# Recommending Projects to Donors - DonorChoose.org

![DonorChooseLogo](images/DonorsChoose_org_logo.jpg)

DonorChoose.org is a nonprofit dedicated to providing the funds that teachers need in order to improve the overall quaility of education. This kernel looks through the data to discover insights and build a recommendation system to assist re-engaging donors. 

##### By Jacob Sieber

# Table of Contents:
* [Introduction and Approach](#intro)
* [EDA Highlights](#eda)
* [Building User Profiles](#user-profiles)
* [Building Project Profiles](#project-profiles)
* [Creating a Weighted Recommendation System](#final-product)

# Introduction and Approach <a class="anchor" id="intro"></a>

## The problem

DonorChoose.org wants to find a solution that "will enable DonorsChoose.org to build targeted email campaigns recommending specific classroom requests to prior donors". In any business, one of the greatest revenue-generating segments of customers (or donors) are those who have previously provided revenue. In DonorsChoose.org's case, previous donors already shown a preference for the product and have an email that they can be contacted through. In the EDA stage, the effect of re-engaged customers on the bottom line is quantified. 

The primary focus of this kernel is to generate a solution that will match previous donors to projects that they will likely make donatations toward. 

The three target metrics for the solution are:
* Performance - Good Targeting
* Adaptable - Feasable Implementation
* Intelligible - Easily Understandable

## The approach

By framing the solution as a "Recommender System", there is already a firm foundation of work on which the project can be based. This problem varies from the typical recommender system. Two key differences are: donors tend to "make a single purchase" (donate to a single project) and there are a significant amount of products (projects) that have only one to three donors. This can complicate the more standard recommendation approaches. Therefore, the approach I decided to take was to recommend new projects based both upon features of users and features of projects. Many several new features have been engineered from the dataset.

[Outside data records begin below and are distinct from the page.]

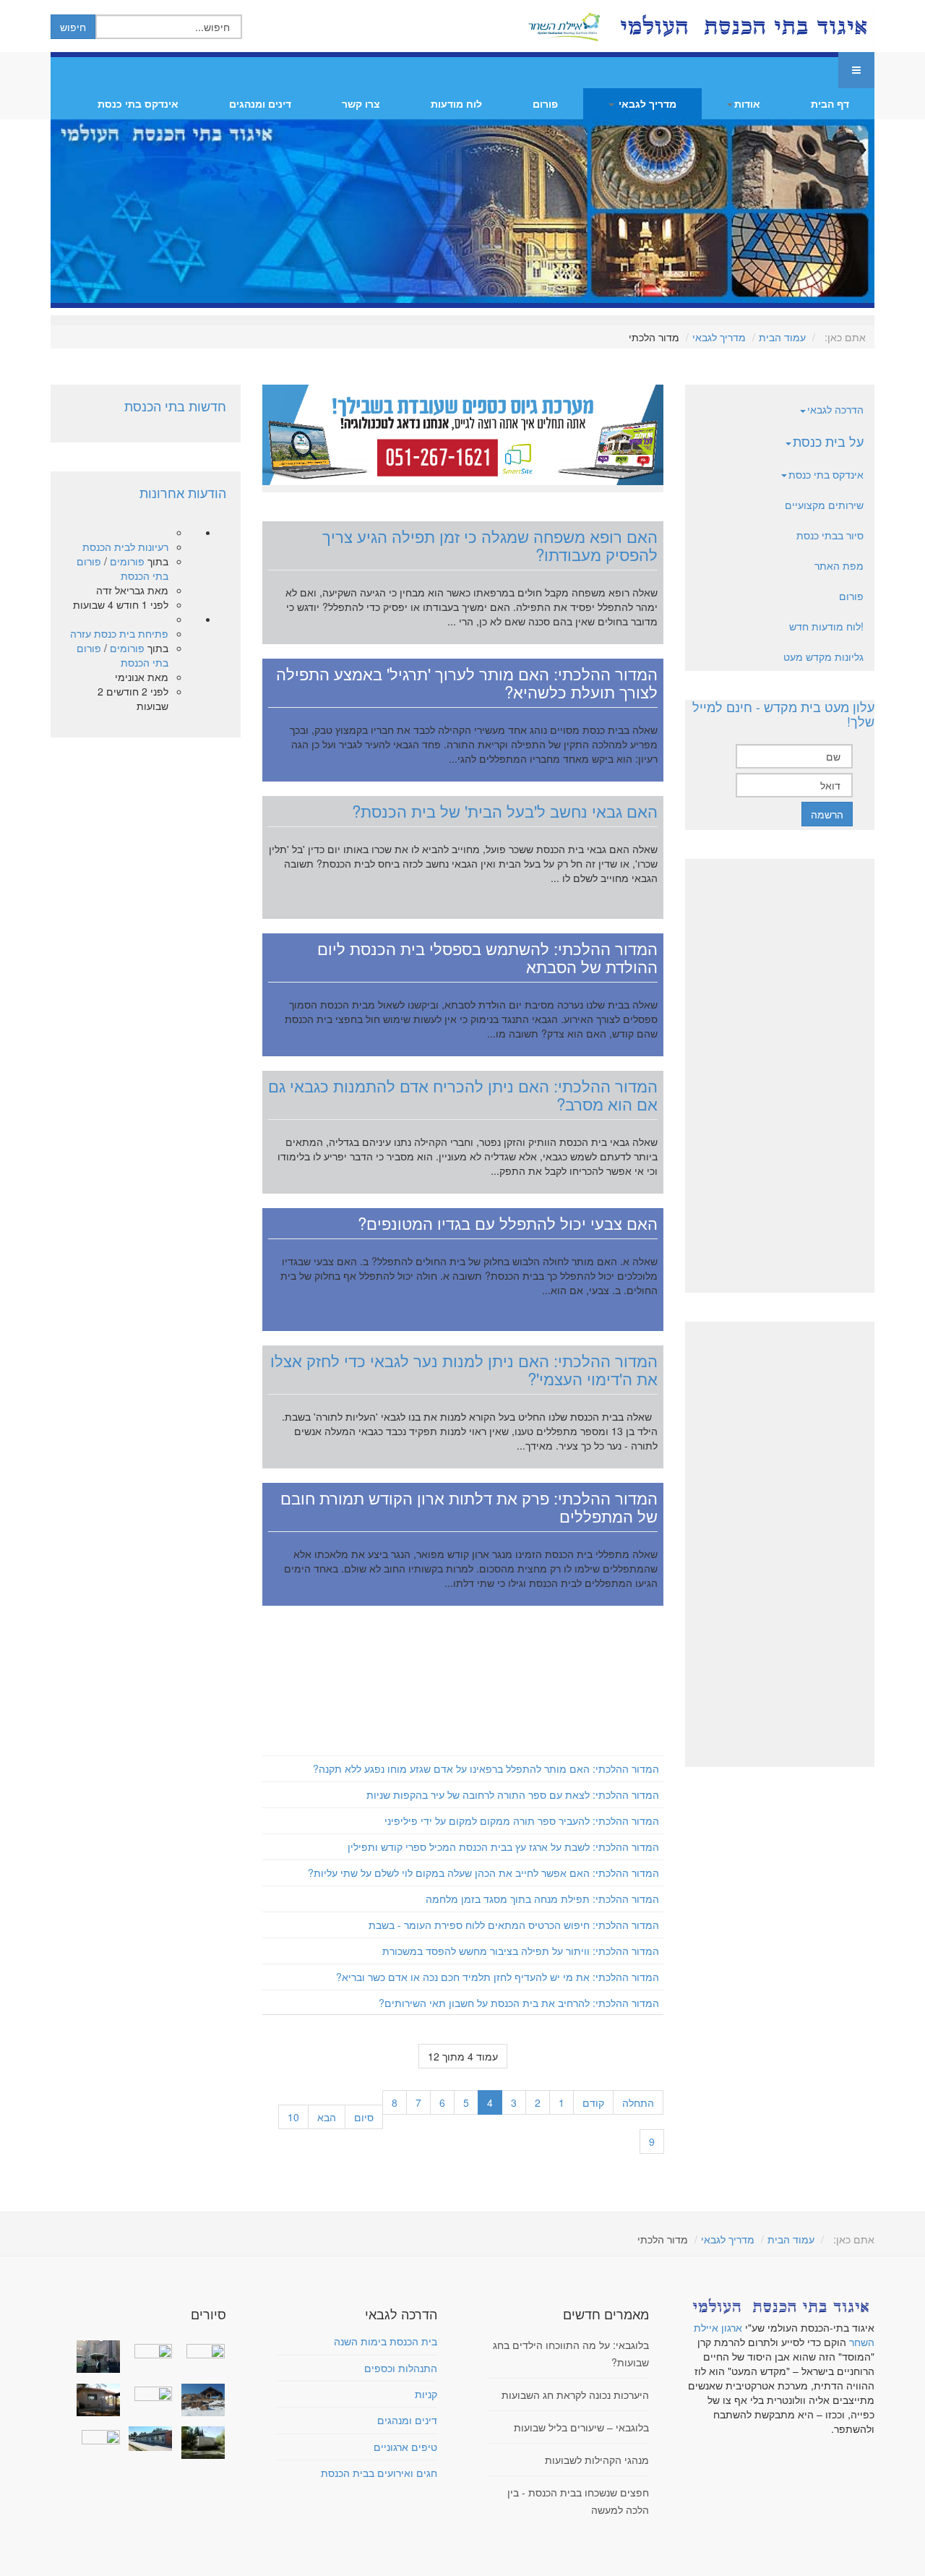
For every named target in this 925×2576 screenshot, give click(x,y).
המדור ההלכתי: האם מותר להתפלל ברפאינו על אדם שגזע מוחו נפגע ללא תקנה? (486, 1768)
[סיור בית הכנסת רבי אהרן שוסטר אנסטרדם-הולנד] (95, 2356)
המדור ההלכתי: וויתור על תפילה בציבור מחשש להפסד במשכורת (520, 1950)
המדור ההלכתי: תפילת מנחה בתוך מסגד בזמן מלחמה (542, 1898)
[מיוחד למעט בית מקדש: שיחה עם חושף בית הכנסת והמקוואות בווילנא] (147, 2349)
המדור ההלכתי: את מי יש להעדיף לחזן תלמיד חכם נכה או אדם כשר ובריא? (497, 1976)
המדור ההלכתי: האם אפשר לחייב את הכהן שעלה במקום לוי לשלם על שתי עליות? (483, 1872)
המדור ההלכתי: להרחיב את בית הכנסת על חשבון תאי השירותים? (519, 2002)
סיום (364, 2117)
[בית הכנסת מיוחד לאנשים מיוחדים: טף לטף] (147, 2392)
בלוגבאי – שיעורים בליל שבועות (581, 2427)
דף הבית (830, 103)
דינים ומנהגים (260, 103)
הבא (326, 2117)
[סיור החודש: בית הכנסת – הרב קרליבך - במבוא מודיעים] (199, 2442)
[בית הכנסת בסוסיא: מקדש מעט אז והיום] (199, 2400)
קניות (426, 2394)
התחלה (638, 2102)
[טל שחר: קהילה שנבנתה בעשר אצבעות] (95, 2400)
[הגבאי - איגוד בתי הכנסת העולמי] (742, 26)
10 (293, 2117)
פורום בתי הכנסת (122, 568)
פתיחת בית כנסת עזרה (119, 633)
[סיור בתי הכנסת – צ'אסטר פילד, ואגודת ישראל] (147, 2438)
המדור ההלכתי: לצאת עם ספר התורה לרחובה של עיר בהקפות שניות (512, 1794)
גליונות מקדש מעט (823, 656)
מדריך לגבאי (646, 103)
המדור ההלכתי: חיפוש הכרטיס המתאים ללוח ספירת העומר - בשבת (514, 1924)
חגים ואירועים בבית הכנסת (379, 2472)
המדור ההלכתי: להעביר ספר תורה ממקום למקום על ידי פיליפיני (521, 1820)
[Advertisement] (462, 1682)
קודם (593, 2102)
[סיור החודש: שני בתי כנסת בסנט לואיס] (95, 2435)
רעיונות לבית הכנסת (125, 546)
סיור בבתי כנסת (830, 535)
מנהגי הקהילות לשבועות (597, 2459)
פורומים (127, 561)
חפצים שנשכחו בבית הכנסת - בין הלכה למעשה (578, 2501)
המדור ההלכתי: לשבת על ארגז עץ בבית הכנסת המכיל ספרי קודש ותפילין (503, 1846)
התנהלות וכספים (400, 2368)
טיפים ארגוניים (405, 2446)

The best way to begin is to use the data to give a brief overview of the company and the problem we wish to solve using the data we have been provided. Perhaps the most important metrics for any large company is the bottom line, so this kernel begins with examining income and a sucessful solutions possible impact on income. 

In [1]:
# Loading in packages

library(data.table)
library(scales)
library(repr)
library(tidyverse)

options(scipen=10000)
options(repr.plot.width=10, repr.plot.height=4)

-- Attaching packages --------------------------------------- tidyverse 1.2.1 --
v ggplot2 2.2.1     v purrr   0.2.4
v tibble  1.4.2     v dplyr   0.7.4
v tidyr   0.8.0     v stringr 1.3.1
v readr   1.1.1     v forcats 0.3.0
-- Conflicts ------------------------------------------ tidyverse_conflicts() --
x dplyr::between()    masks data.table::between()
x readr::col_factor() masks scales::col_factor()
x purrr::discard()    masks scales::discard()
x dplyr::filter()     masks stats::filter()
x dplyr::first()      masks data.table::first()
x dplyr::lag()        masks stats::lag()
x dplyr::last()       masks data.table::last()
x purrr::transpose()  masks data.table::transpose()


In [None]:
# Loading in data

Donations <- fread('data/Donations.csv')
Donors <- fread('data/Donors.csv')
Projects <- fread('data/Projects.csv')
Resources <- fread('data/Resources.csv')
Schools <- fread('data/Schools.csv')
Teachers <- fread('data/Teachers.csv')

In [None]:
# Linking up the datasets

Donations_Linked <- merge(Donations,Projects) %>%
  merge(Donors, by = 'Donor ID') %>%
  merge(Schools, by = 'School ID') %>%
  merge(Teachers, by = 'Teacher ID')

In [None]:
# Adjusting the data for graphing and modeling

Donations[, `Donation Received Date` := anytime::anydate(`Donation Received Date`)]
Donations[, Year := format(`Donation Received Date`, '%Y')]
Donation_by_day <- Donations[,.(Total_Donations = sum(`Donation Amount`)), by = `Donation Received Date`]
Donation_by_day[, Year := format(`Donation Received Date`, '%Y')]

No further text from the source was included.